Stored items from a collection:
____
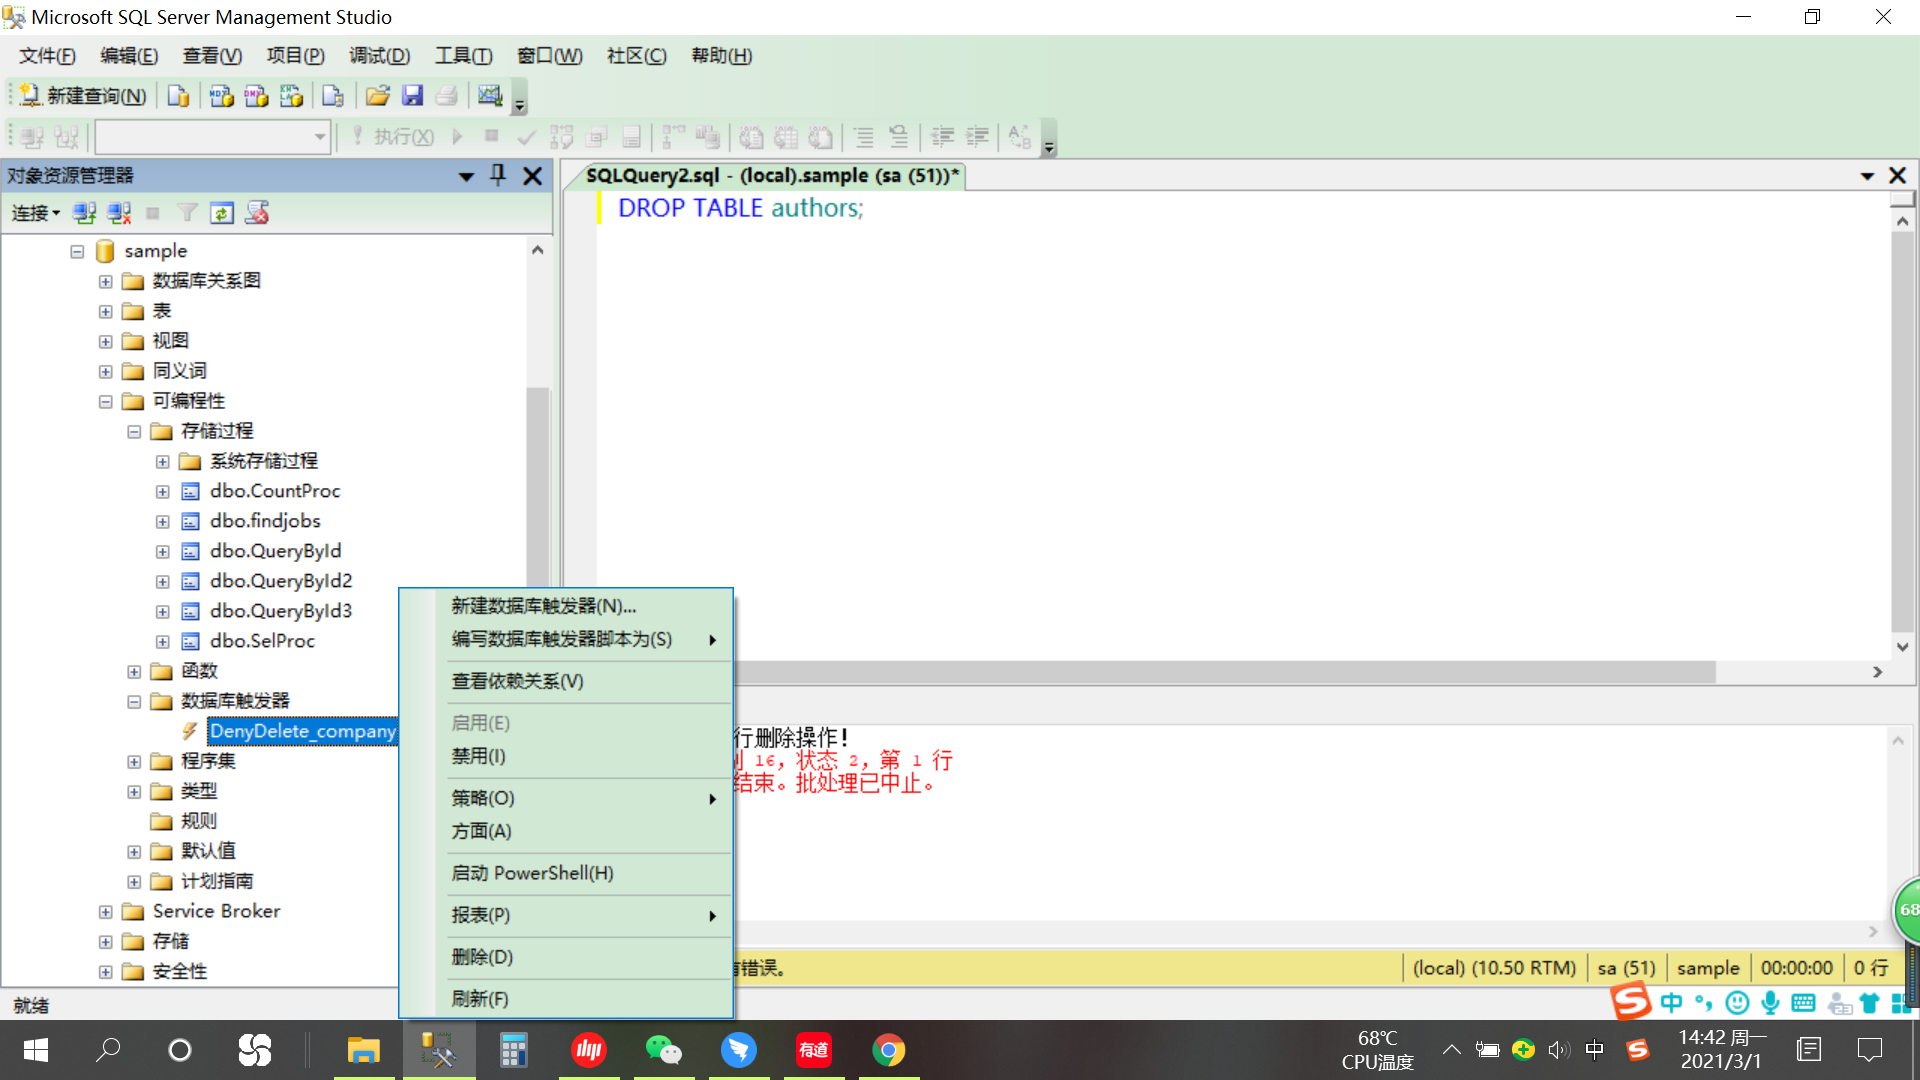
Task: Open WeChat from the taskbar
Action: pyautogui.click(x=663, y=1050)
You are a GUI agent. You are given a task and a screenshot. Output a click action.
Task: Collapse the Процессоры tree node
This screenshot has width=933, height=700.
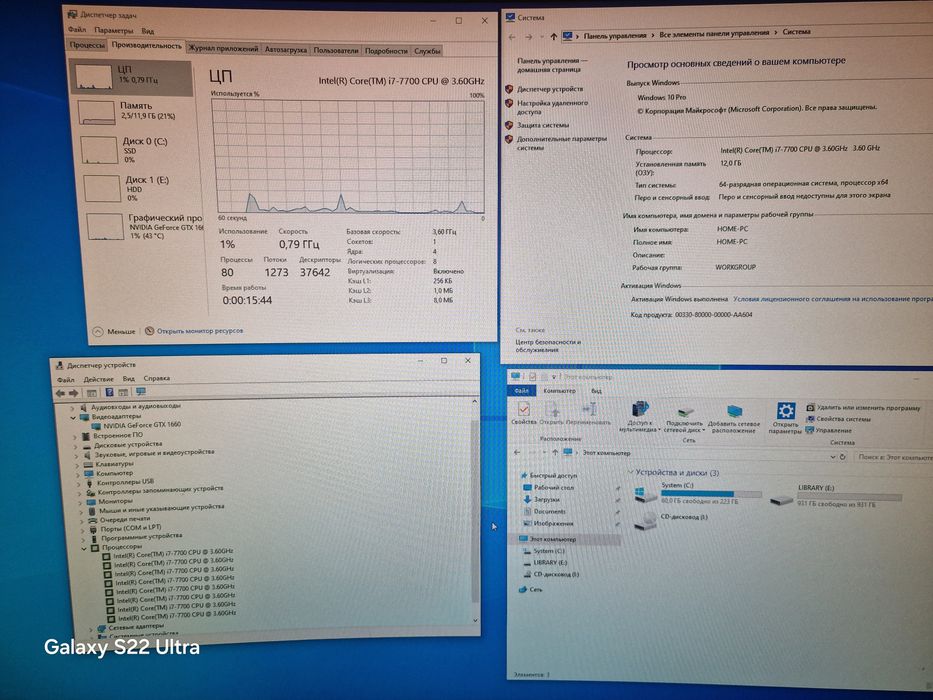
____
▸ Task instructions
Once the line containing "You are a GUI" is found, write out exactly that line and each line after it through the end of the entries, omitting pictures.

▸ Reply
You are a GUI agent. You are given a task and a screenshot. Output a click action.
Task: Collapse the Процессоры tree node
This screenshot has width=933, height=700.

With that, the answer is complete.